### Provided data:
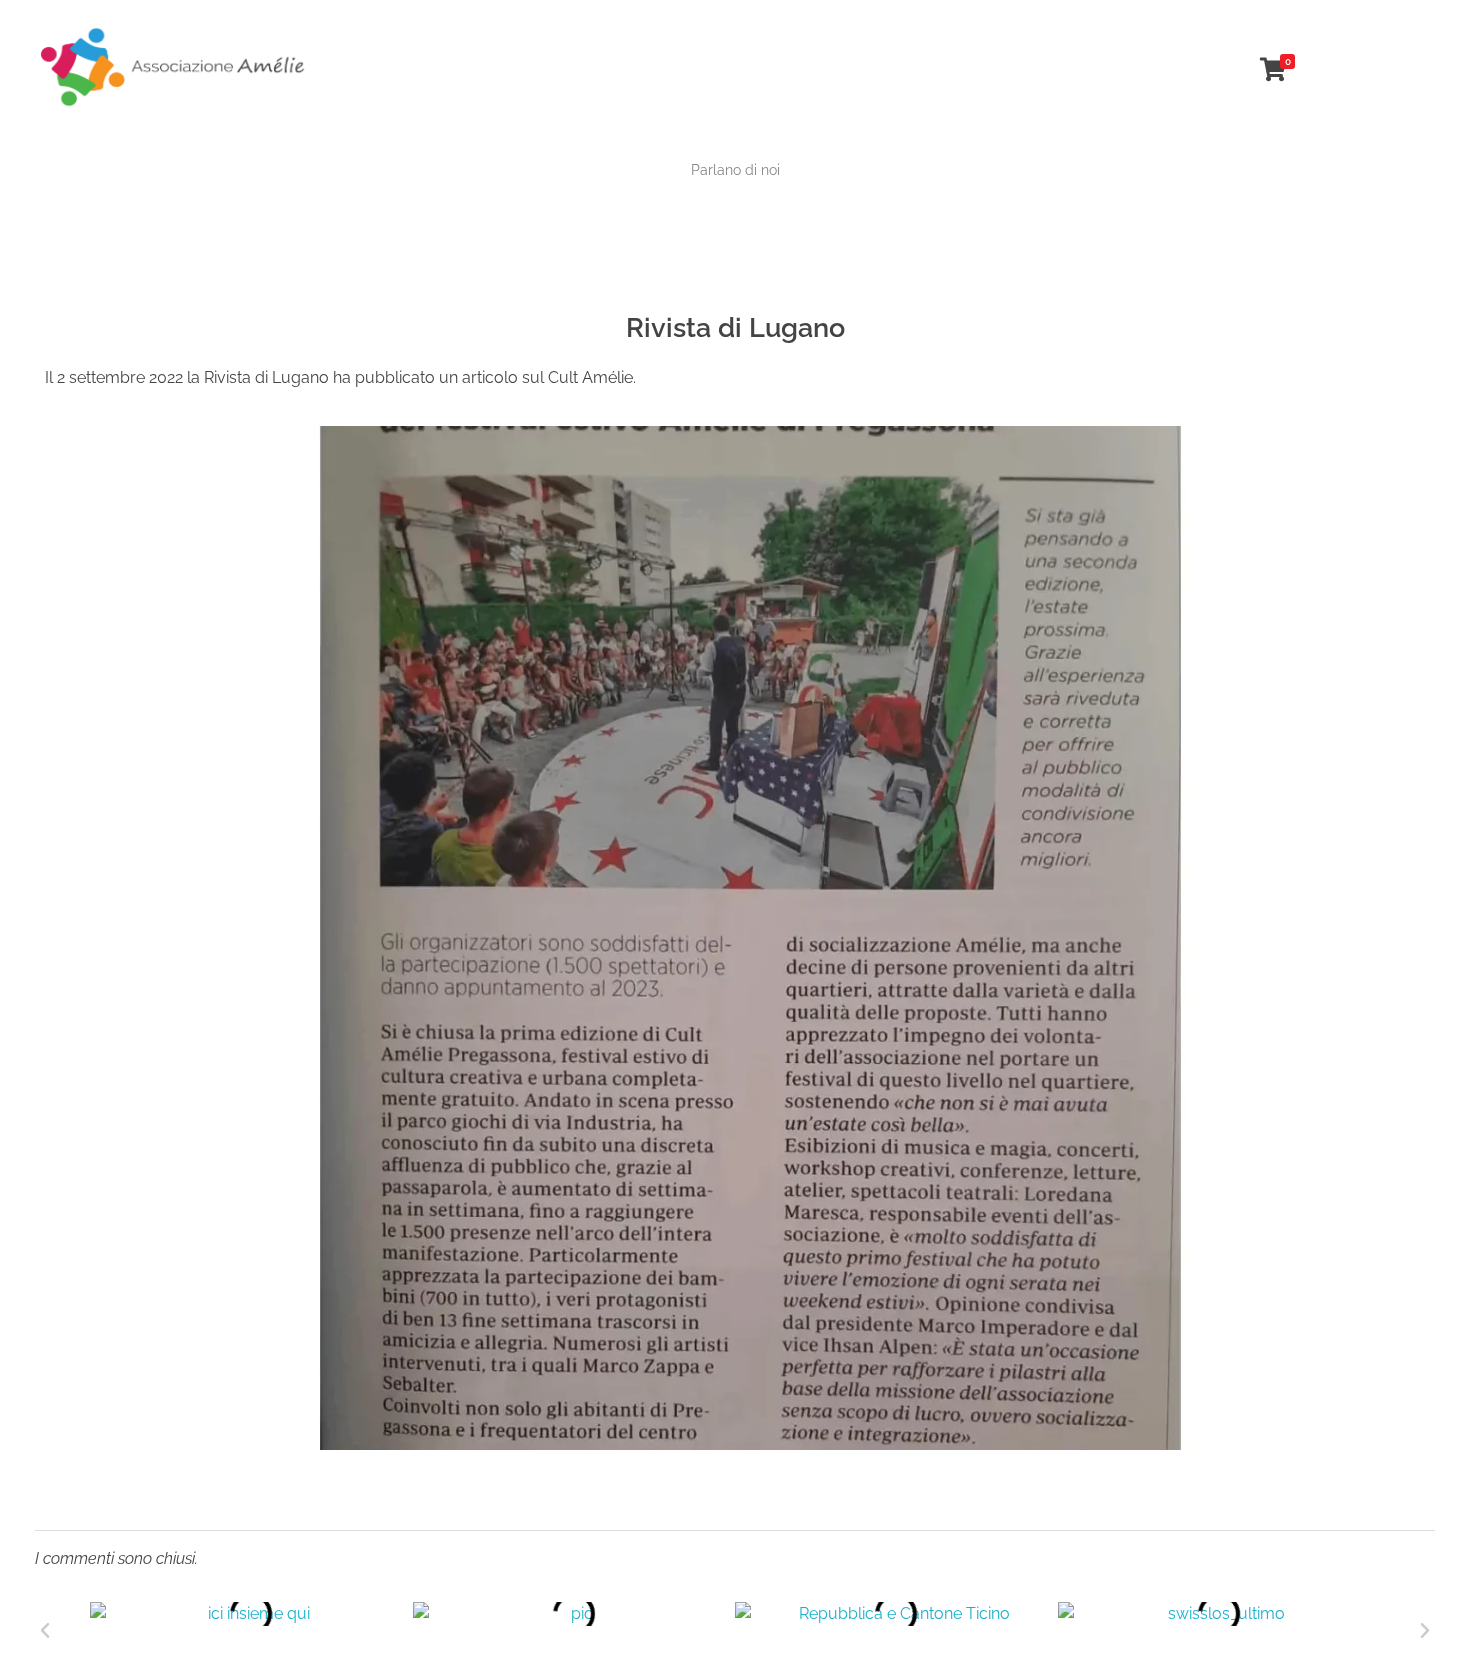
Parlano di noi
==
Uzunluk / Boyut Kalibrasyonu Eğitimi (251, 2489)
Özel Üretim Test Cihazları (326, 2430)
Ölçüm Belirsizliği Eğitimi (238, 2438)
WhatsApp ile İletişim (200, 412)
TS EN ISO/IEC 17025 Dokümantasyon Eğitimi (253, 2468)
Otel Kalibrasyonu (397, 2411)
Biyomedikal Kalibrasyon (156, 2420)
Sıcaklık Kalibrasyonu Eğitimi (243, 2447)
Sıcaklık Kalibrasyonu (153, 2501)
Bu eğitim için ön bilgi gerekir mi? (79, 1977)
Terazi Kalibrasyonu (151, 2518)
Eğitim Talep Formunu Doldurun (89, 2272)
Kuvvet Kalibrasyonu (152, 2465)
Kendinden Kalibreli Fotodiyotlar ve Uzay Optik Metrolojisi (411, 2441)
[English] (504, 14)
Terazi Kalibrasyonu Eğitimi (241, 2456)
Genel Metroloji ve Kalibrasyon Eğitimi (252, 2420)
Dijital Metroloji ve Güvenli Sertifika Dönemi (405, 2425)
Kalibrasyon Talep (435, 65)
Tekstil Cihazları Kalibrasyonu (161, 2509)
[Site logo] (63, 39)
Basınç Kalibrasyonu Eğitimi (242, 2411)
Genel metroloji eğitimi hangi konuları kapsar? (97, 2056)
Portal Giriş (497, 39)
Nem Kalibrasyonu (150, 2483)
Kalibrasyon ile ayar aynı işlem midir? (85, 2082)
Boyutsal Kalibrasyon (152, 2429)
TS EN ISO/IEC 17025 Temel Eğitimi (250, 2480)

### How to complete this task:
Only lines with the string "Genel" are wanted; please find each one in the listing and copy it.

### Result of the task:
Genel Metroloji ve Kalibrasyon Eğitimi (252, 2420)
Genel metroloji eğitimi hangi konuları kapsar? (97, 2056)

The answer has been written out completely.